**PROBLEM TO SOLVE:** Continue the news article about Kath Sansom's Sling The Mesh campaign, picking up after its final sentence.

A regional journalist has taken her fight to ban an operation which left her a “physical wreck” to Westminster.
Kath Sansom, who works for weekly titles the Cambs Times, Wisbech Standard and Ely Standard, was joined by more than 80 women and their families from across the country in a bid to urge Parliament for a suspension of mesh implant operations.
Kath launched her Sling The Mesh drive after she underwent an operation to have what is known as a TVT mesh sling for bladder problems, following childbirth.
Campaigners says they have suffered serious life changing pelvic floor injuries and long term chronic pain as a result of what is described as a minor procedure.
Said Kath: “I now have more than 2,200 members of Sling The Mesh. All of us who are suffering were told it was a simple 20 minute fix. What none of us were told were the devastating complications.
“There are women who now struggle to walk, are in constant pain, suffer infections, loss of sex life or worse mesh shrinking and cutting into bladders, bowels or slicing through vaginal walls.
“When it goes wrong it is catastrophic and even if women have the mesh removed, it is such major surgery, that the women never go back to what they once were. The mesh fixes problems of incontinence or prolapse but in its path can leave a trail of disaster that is much bigger.”
Supporters of Sling The Mesh include shadow Northern Ireland secretary Owen Smith and retired surgeon John Osborne, as well as her colleagues at the Times and Standards.

**SOURCE DATA:**

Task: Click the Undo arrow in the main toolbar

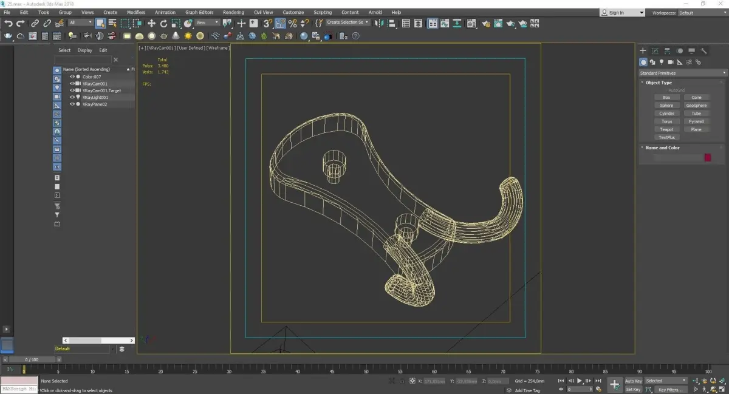Action: 8,23
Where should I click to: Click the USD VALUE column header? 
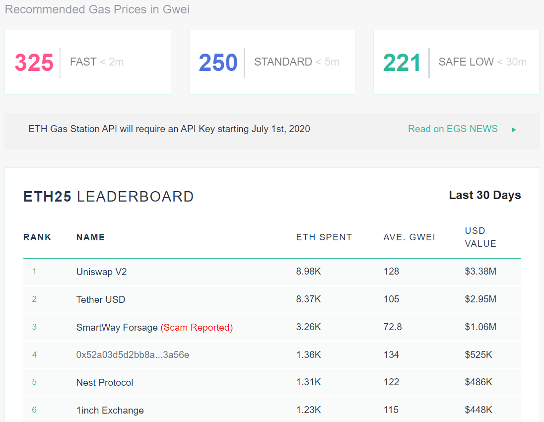coord(480,237)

**ANSWER SECTION:**
Kath’s editor John Elworthy said: “I have watched with astonishment and enormous pride this campaign take shape. If you’d seen Kath’s battle with her own fight to get the mesh removed, you’d have an understanding of the agony and debilitating effect of when a medical procedure goes wrong.
“Keeping up with Kath on her campaign work has been easy – every time you hear a keyboard being typed furiously at the other end of the room you sense she’s working on the social media campaign to hammer home the message.
“Her capacity to combine her work for us and to run what has become a fast growing national campaign is both extraordinary and exhilarating.
“I have been privileged to work over many years with campaigning and spirited journalists but rarely have I encountered anyone with such determined application, a great sense of humour, and more than a dash of self deprecation.”